Friday, April 08, 2011

The Grandeur of God~Wadi Dana

Last week the city folk got out of town to enjoy each other and the unique beauty of a small yet grand corner of God's creation. We love Amman, but it is after all a city, and we anticipated--with no small hope of temperate weather--escaping the traffic, pollution, grimy streets, and winter-chilled houses for the warmth, wide open spaces, star filled night skies, and rugged beauty of Wadi Dana. I was hoping for, as writes Gerard Manley Hopkins, The Grandeur of God:

"The world is charged with the grandeur of God.
It will flame out, like shining from shook foil;
It gathers to a greatness, like the ooze of oil
Crushed. Why do men then now not reck his rod?
Generations have trod, have trod, have trod;
And all is seared with trade; bleared, smeared with toil;
And wears man's smudge and shares man's smell: the soil
Is bare now, nor can foot feel, being shod...

And for all this, nature is never spent;
There lives the dearest freshness deep down things;
And though the last lights off the black West went
Oh, morning, at the brown brink eastward, springs-
Because the Holy Ghost over the bent
World broods with warm breast and with ah! bright wings."

In the vastness of a nature never spent we joyfully rediscovered the dearest freshness deep down things.

I used to be an English-Garden-beauty kind of girl but now it is the expansive, sandstone terrain with its sparse but exquisite flora which captures my imagination.

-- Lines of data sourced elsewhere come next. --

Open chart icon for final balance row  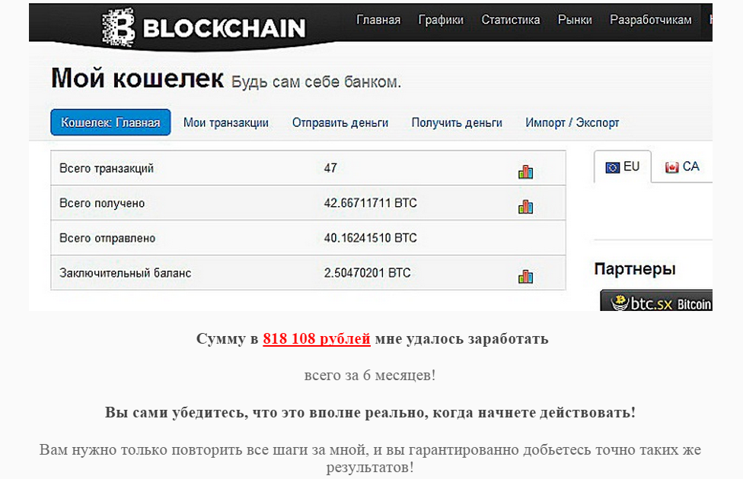525,276
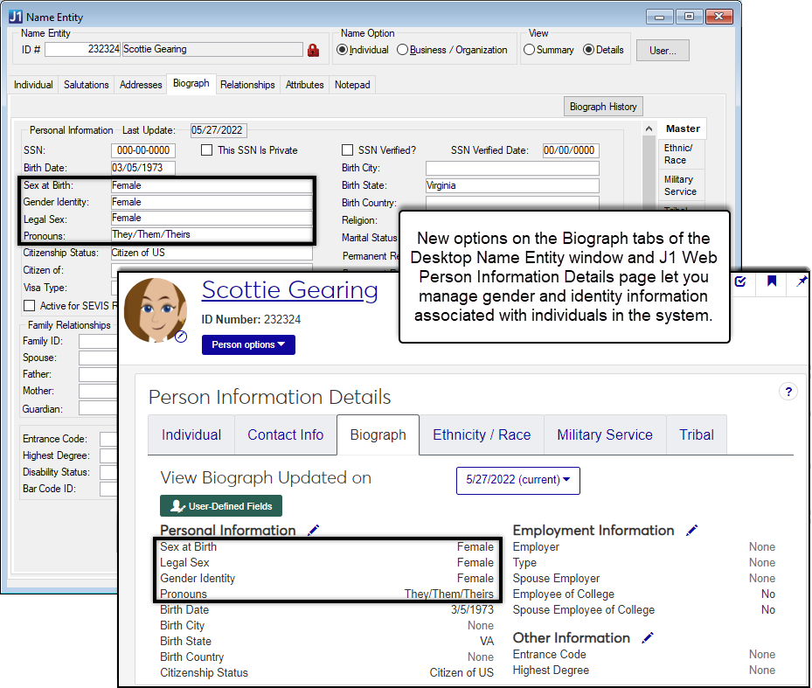Enable the This SSN Is Private checkbox
Viewport: 812px width, 688px height.
[207, 150]
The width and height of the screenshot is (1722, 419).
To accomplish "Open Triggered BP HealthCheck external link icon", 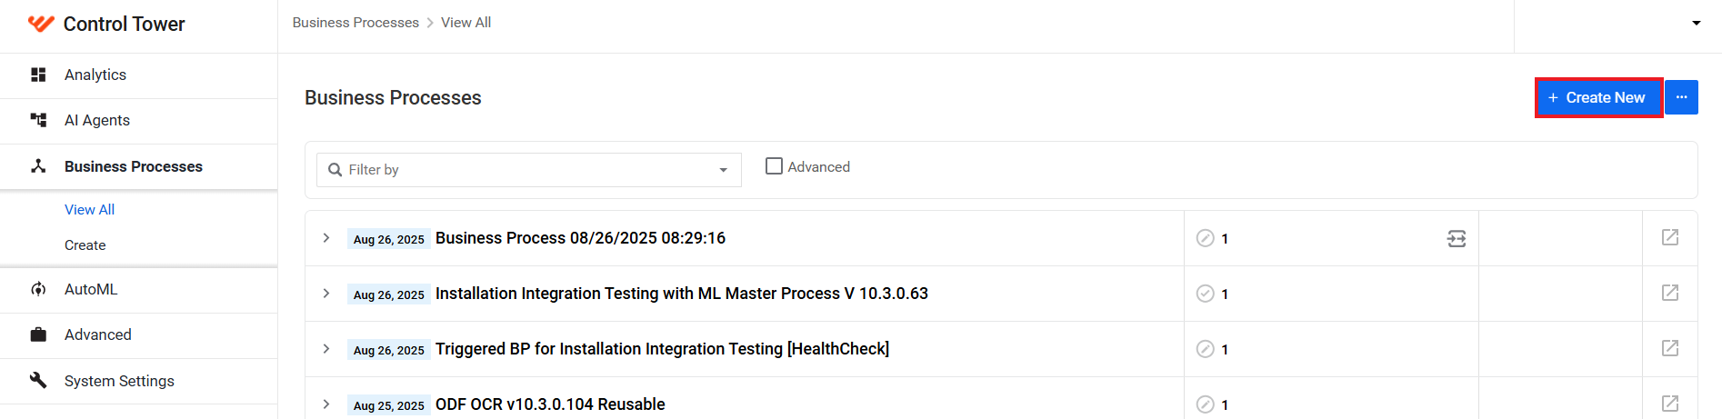I will (x=1670, y=348).
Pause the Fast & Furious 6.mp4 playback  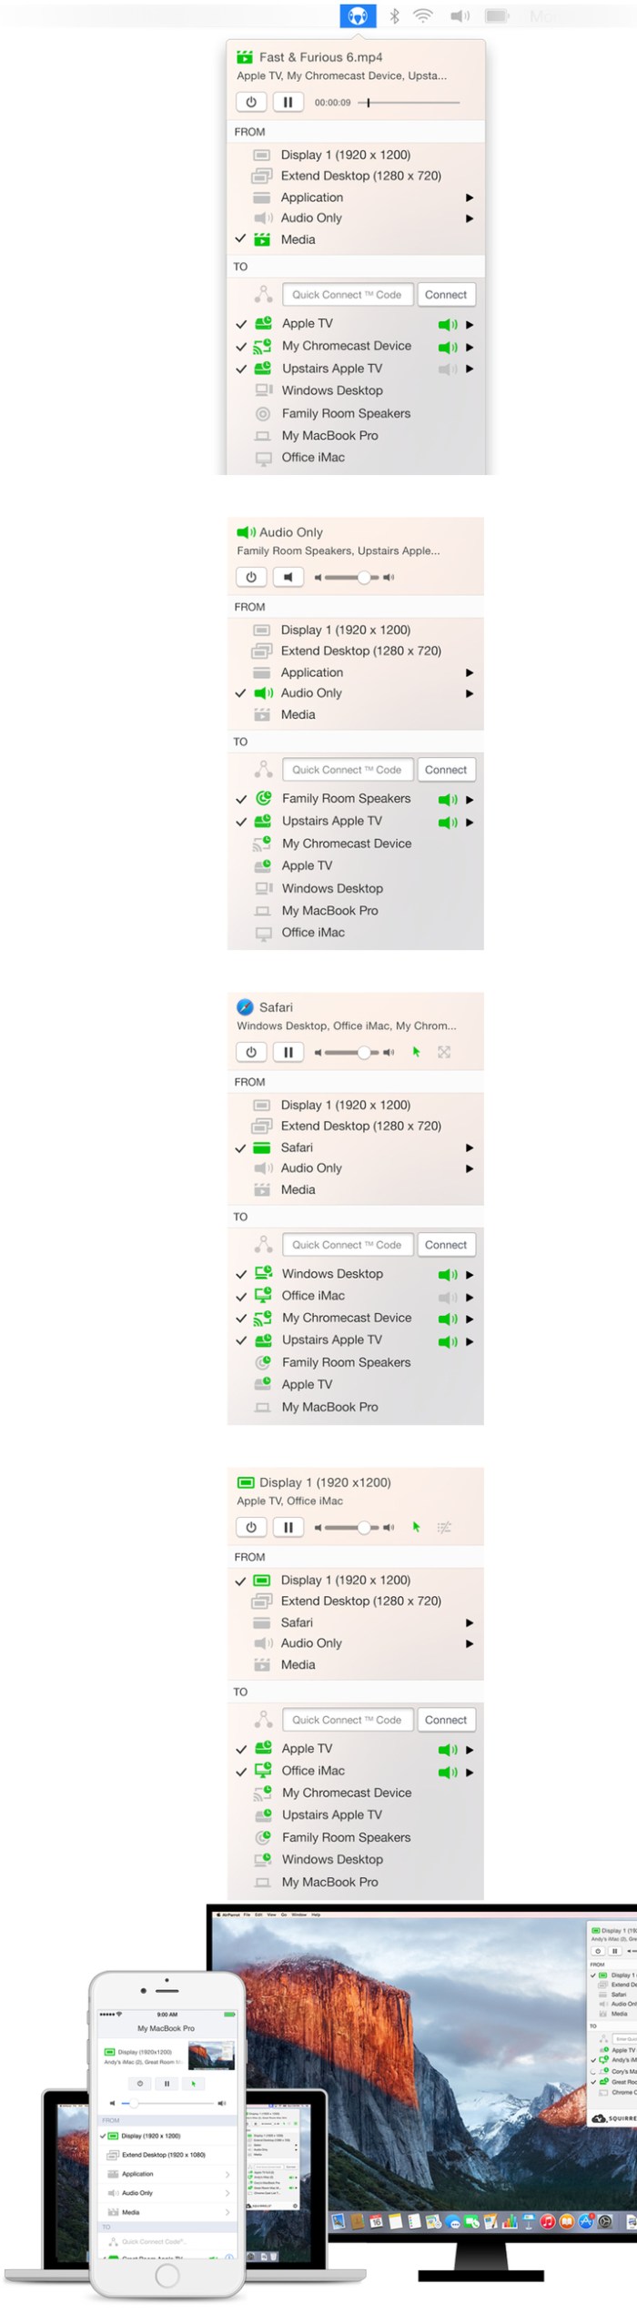pyautogui.click(x=288, y=102)
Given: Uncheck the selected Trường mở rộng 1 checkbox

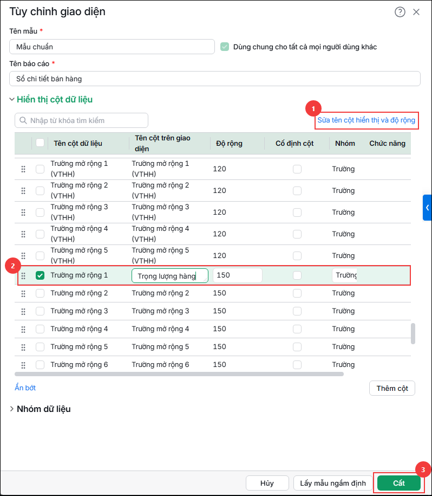Looking at the screenshot, I should [x=40, y=275].
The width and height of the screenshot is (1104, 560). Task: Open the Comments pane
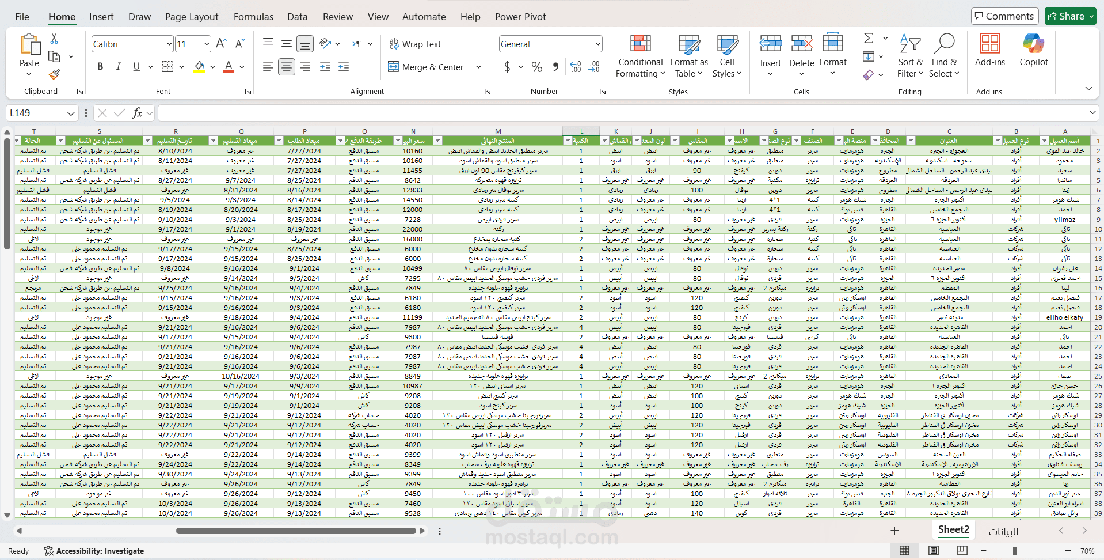(x=1004, y=16)
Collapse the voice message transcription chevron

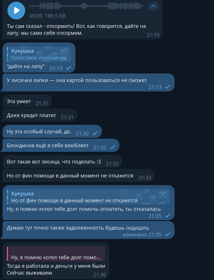pos(153,6)
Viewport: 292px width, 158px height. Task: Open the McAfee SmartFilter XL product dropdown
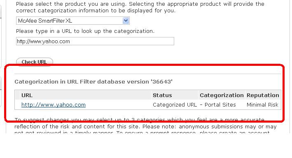(73, 21)
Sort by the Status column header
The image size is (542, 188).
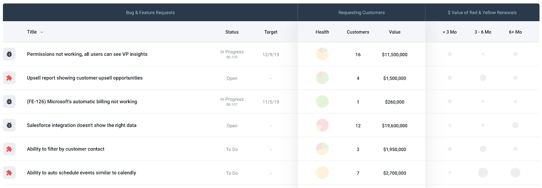pyautogui.click(x=232, y=32)
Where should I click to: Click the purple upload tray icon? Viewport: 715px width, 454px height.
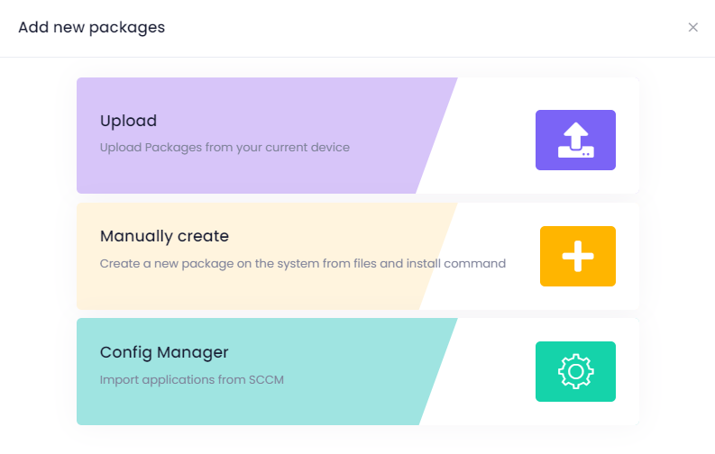pyautogui.click(x=575, y=141)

The silence serenaded me as I walked the trails and sat on sandstone rocks, letting the sun melt away a couple months worth of winter chill.

I think I understand why so many migratory birds pass through Wadi Dana on their way to and from Europe: I can imagine they are enjoying themselves as I watch them float effortlessly through the gorge, riding from one wind current to another.

Palestinian Sunbird

The broom, in full, fragrant bloom was a-buzz with hundreds of bees. This particular bush was so big that I could easily imagine the prophet Elijah taking shelter under it as is mentioned in I Kings 19--without the bees!

This bird, among others, found it a choice shelter.

Rains had been light this year and flowers few, but once I focused my desert eyes I was not disappointed with the flora beauty I found.

Brightening the landscape in chartreuse clumps, the Euphorbia looked especially fine. And if one looked very carefully they could find a tasseled hyacinth putting on a show:

Leopoldia comoso

Somewhere along the way unruly clumps of wild mustard became more beautiful to me than beds of tulips...

and the late afternoon vision of desert sage than a bunch of long-stemmed roses.

I didn't spend all my time alone: we scrambled and hiked...

and otherwise enjoyed each other's company.

Our shrinking family--sniff, sniff. And when did Artist Son get so tall??

Up next: Wadi Dana, The Food


Anonymous said...

This brought back so many memories!
Andrew is SOOO TALL!!

Sara said...

The GMH poem is one of my favorites! It suits perfectly your post. I love the photo of the desert sage glowing in the sunlight...truly a beautiful vision.

Jodi said...

Families - First they shrink, then they grow again! Thanks for the congratulatory well wishes. :) These photos are amazing; I can't imagine what it must be like to stand there in person.